Question: Is Bay Street and the Toronto financial district wholly within the Toronto Centre riding?

Geoff

felixr wrote:

janfromthebruce wrote:

I loved Linda's tweet today:

Linda McQuaig ‏@LindaMcQuaig 3h

@cafreeland vows to “work really hard” to “come up with some great ideas” on income inequality. She has none yet? #cdnpoli #torcen #ndp

Linda McQuaig comes across as nasty and mean sometimes. She needs to be careful.

Linda sounds perfectly logical to me.  If I have to choose between a) someone who has some great ideas or b) someone who is going to start coming up with some great ideas after she's elected, I choose "a".  Why is it mean to point out the obvious? 

Stockholm

felixr wrote:

Linda McQuaig comes across as nasty and mean sometimes. She needs to be careful.

I don't find her to be that way at all. On the other hand I have seen a few interviews with Freeland and as much as i try to be objective - i find her trite, vacuous and grating and ttally devoid of any substance. Its as if she has spent her life as a pundit on American TV where she smugly assumed she was the last word on progressivism because she actually talks about plutocrats (even if she seems to secretely worship them) - now she seems shocked that here in canada - she is being attacked from her left and she doesn't seem to know how to respond!

felixr

Stockholm wrote:

On the other hand I have seen a few interviews with Freeland and as much as i try to be objective - i find her trite, vacuous and grating and ttally devoid of any substance.

I agree.

Lou Arab Lou Arab's picture

I seriously hope that the McQuaig campaign doesn't go overboard to try to feed the media narrative by running extensively on income inequality. I don't live anywhere near Toronto Centre, but I suspect voters there (and everywhere) care about more basic concepts - like quality health care, good education, decent public services, employment opportunities.

I realize that income inequality impacts on all of these issues. I just don't believe it's 'top of mind' for 97% of voters.

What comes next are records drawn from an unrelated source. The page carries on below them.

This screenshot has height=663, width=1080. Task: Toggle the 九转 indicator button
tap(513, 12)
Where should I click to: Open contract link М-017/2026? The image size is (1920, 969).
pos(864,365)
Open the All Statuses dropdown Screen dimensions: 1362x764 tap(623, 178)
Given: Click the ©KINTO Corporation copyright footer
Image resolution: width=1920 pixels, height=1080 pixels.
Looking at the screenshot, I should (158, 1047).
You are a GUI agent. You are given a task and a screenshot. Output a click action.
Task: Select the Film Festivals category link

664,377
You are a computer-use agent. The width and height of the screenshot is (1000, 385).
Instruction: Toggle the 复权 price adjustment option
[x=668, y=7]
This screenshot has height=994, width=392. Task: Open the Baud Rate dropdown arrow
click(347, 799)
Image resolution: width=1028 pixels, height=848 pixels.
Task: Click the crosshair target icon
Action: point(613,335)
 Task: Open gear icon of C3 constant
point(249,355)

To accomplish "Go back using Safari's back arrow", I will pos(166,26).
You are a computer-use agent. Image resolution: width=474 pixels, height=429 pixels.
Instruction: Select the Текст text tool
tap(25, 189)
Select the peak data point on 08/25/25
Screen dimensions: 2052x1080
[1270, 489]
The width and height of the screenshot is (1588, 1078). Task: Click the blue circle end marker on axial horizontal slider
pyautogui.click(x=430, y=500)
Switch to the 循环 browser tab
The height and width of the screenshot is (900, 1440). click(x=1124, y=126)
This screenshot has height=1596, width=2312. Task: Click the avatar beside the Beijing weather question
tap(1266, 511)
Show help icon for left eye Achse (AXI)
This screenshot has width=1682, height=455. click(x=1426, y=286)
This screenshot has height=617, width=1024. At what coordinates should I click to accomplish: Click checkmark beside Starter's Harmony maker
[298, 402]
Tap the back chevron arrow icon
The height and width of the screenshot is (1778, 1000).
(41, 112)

Just because the top two candidates have written books on the subject, doesn't make it the issue everyone is talking about.

josh

It may not be foremost in a lot of people's minds because candidates (and the media) do not focus on it.  So not focusing on it because it's not on people's minds just reinforces a vicious circle.

janfromthebruce

And Linda has such a breath of knowledge and depth of understanding across many areas of interest in the local, provincial, and national areas that she can best address them. Look at what she has written about to get a sense of that depth beyond "income inequality".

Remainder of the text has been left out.